🤖 AI Summary
This work addresses the computational and latency bottlenecks of deploying one-dimensional convolutional neural networks (1D-CNNs) for atrial fibrillation detection on resource-constrained micro-scale smart sensor systems. To overcome these challenges, the authors propose an FPGA-efficient implementation based on lookup table (LUT) precomputation. By generalizing depthwise separable convolutions into a unified grouped convolution framework, they design a novel convolutional block architecture accompanied by an automated hyperparameter selection algorithm, substantially enhancing hardware scalability. Implemented on an AMD Spartan-7 S15 FPGA using only 2,844 LUTs—without requiring DSP slices or block RAM—the system achieves a 95% F1 score, demonstrating successful ultra-low-latency, highly resource-efficient edge deployment.
📝 Abstract
1D-CNNs play a crucial role for time-series analysis on tiny smart sensor systems, e.g. for biosignal analysis, predictive maintenance, or structural health monitoring.
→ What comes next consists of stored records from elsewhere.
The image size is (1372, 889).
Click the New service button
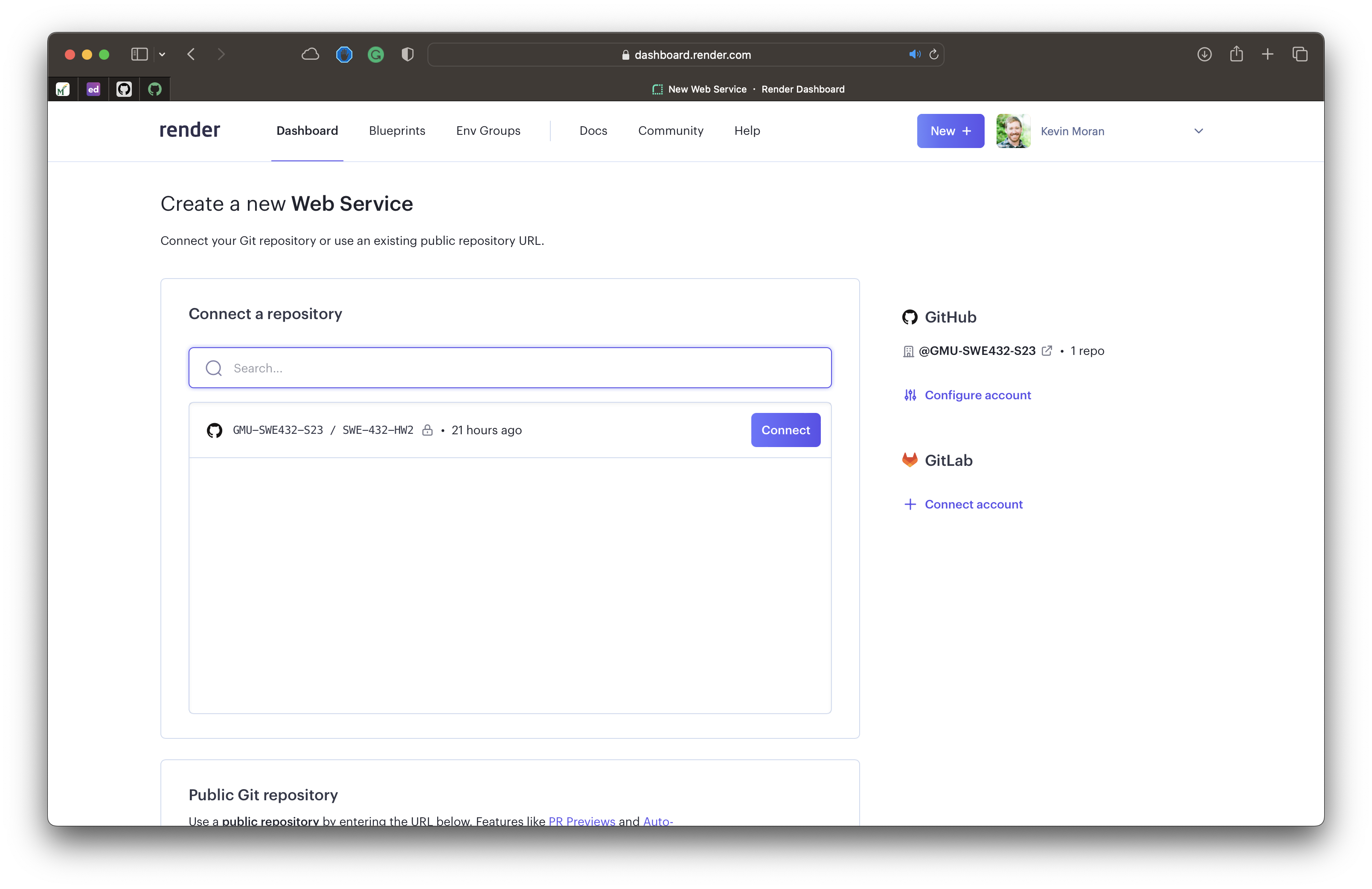click(950, 130)
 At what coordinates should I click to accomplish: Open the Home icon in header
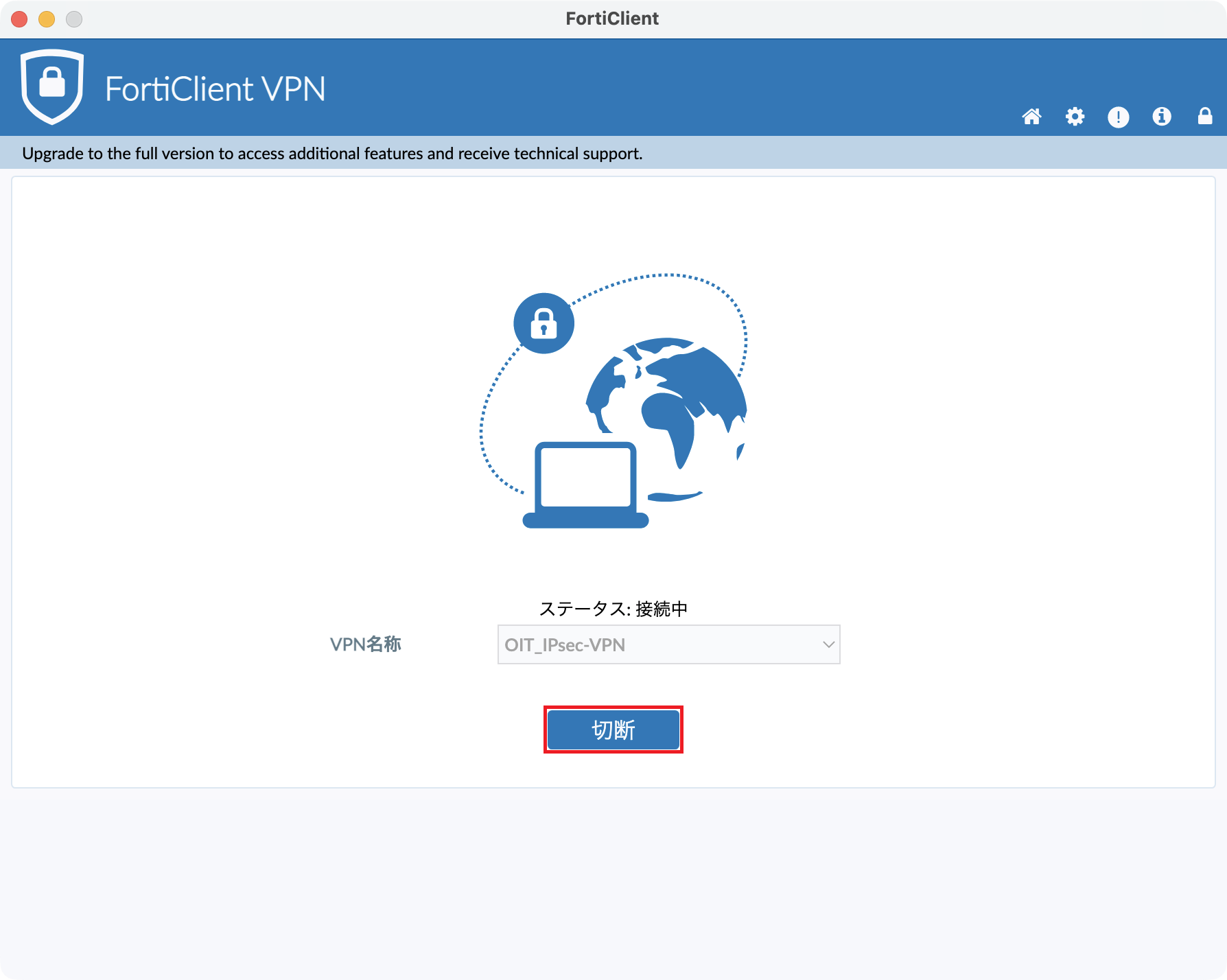point(1031,117)
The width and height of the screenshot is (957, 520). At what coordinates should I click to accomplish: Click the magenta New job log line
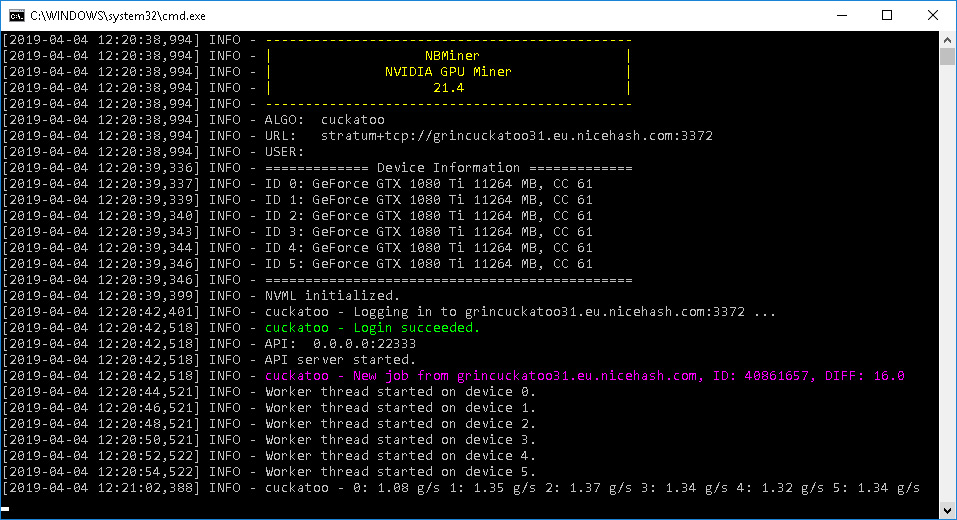584,376
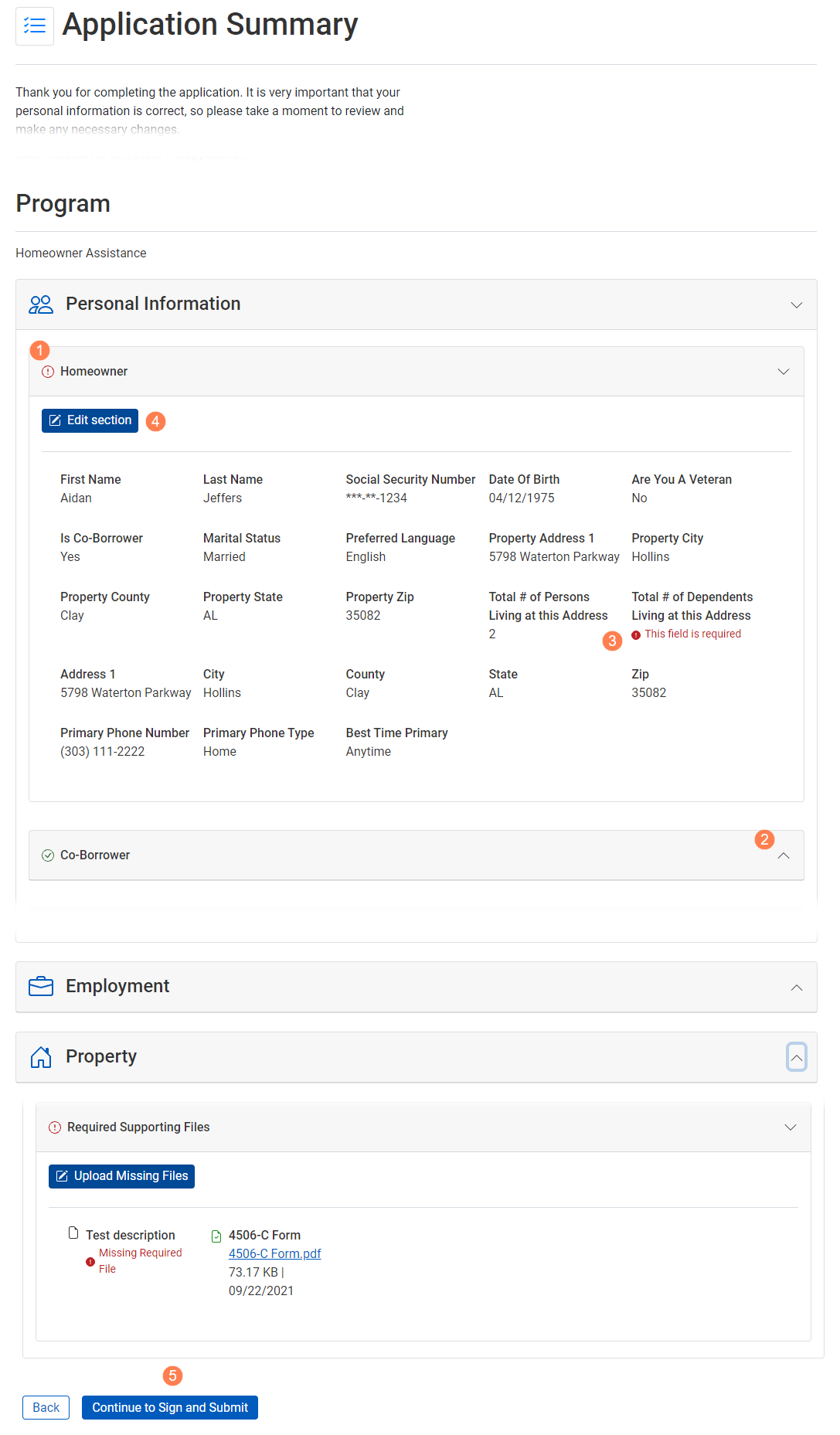
Task: Click the Homeowner error status icon
Action: [x=48, y=372]
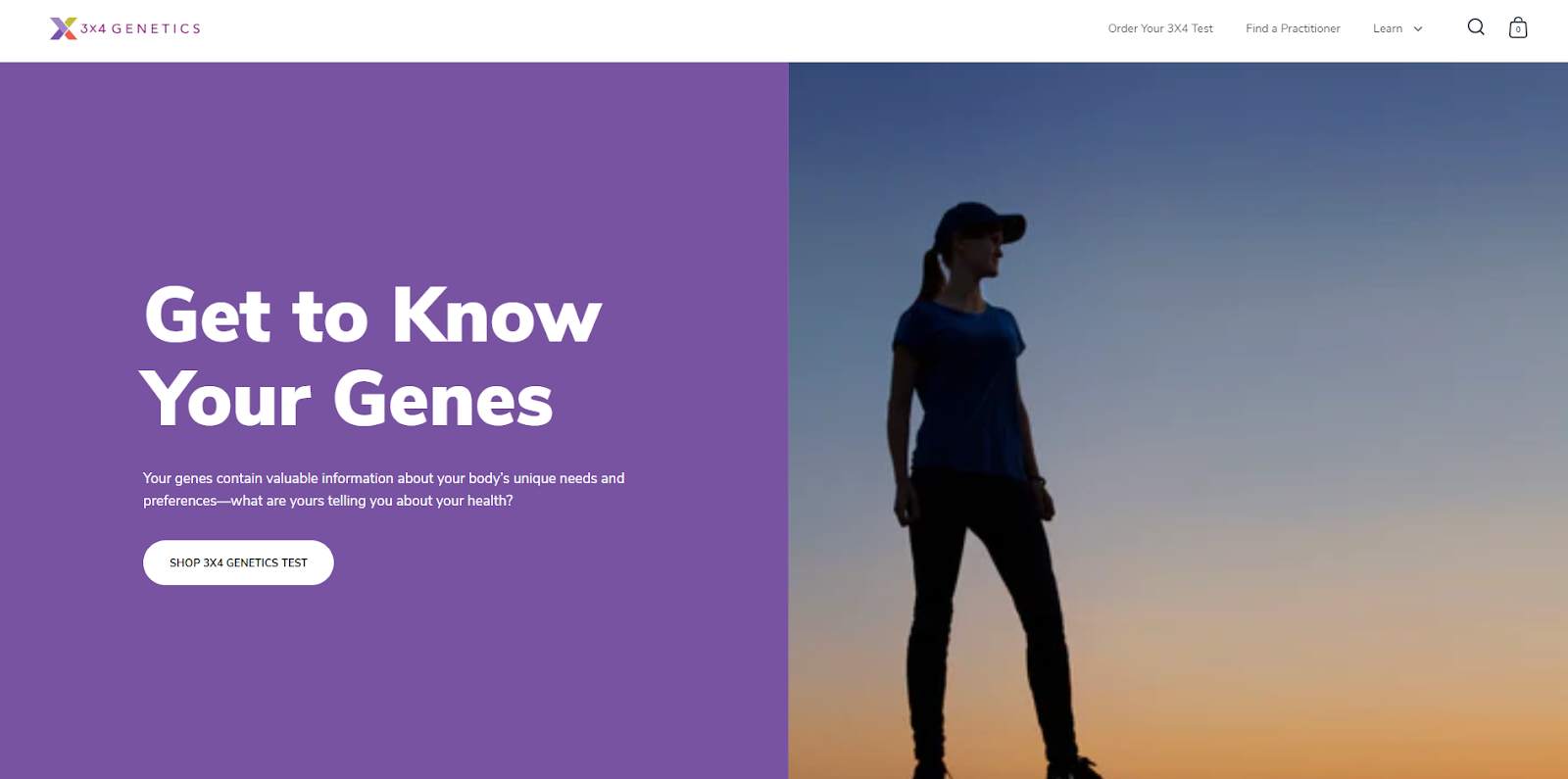
Task: Click the woman's baseball cap in photo
Action: (x=980, y=224)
LUTbased precomputation has emerged as an interesting optimization technique to implement such neural networks on FPGAs. The core idea is to precompute all possible outputs of a neural network layer and store them directly in the lookup tables of the FPGAs. This enables highly resource-efficient networks with ultra-low latency but suffers from poor scalability. Previous work has explored using depthwise-separable convolutions to improve scalability. In this paper, we generalize this approach to consider additional forms of grouped convolutions. Based on this, we propose a novel type of convolutional block and an algorithm to guide the choice of hyper parameters for this block. We evaluate our approach on a medical time-series dataset for predicting atrial fibrillation using the MIT-BIH database (ECG recordings). The resulting hardware accelerators are small enough to be deployed on an AMD Spartan 7 S15. They achieve a F1-Score of up to 95% while only requiring 2,844 LUTs and no DSPs or BRAM.